* Exercise goal *
Your answer should be every line from the records that contains "computer".

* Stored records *
┏━━

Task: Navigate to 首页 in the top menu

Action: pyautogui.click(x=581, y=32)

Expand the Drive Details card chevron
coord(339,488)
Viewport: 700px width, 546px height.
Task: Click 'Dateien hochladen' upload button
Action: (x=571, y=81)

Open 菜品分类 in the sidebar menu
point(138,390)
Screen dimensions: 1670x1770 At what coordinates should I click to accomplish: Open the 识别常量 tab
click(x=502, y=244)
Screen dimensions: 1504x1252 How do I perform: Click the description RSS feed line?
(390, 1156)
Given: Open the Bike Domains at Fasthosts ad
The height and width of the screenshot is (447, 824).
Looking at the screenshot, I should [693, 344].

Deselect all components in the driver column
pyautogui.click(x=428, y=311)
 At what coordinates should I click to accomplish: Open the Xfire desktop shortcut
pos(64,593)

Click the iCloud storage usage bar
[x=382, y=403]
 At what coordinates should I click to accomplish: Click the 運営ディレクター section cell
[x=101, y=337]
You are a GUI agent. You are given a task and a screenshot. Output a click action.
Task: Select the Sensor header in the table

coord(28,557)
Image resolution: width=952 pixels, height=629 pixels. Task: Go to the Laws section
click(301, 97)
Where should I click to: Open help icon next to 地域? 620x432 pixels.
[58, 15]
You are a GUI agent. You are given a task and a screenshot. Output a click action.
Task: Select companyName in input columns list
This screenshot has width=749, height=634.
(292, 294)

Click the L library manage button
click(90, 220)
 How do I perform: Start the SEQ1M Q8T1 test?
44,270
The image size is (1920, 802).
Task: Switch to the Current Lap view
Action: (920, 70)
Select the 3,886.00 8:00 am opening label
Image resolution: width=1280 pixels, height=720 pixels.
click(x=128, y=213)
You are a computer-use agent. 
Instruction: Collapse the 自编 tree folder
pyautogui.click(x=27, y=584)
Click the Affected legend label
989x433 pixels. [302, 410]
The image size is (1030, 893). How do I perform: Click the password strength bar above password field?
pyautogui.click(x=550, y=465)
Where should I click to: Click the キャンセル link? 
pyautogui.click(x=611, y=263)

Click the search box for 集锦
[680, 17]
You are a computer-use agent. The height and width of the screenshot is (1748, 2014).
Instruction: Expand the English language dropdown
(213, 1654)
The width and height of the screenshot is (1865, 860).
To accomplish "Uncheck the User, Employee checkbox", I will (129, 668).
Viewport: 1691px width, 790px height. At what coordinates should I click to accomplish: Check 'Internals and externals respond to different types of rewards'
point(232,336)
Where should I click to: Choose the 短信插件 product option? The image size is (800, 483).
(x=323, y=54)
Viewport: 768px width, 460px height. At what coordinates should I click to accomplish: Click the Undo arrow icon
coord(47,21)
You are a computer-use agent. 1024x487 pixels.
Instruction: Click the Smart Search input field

┗━━

* Result for this exercise *
You are a computer-use agent. 
You are a computer-use agent. The height and width of the screenshot is (1748, 2014).
You are a computer-use agent. 1024x487 pixels.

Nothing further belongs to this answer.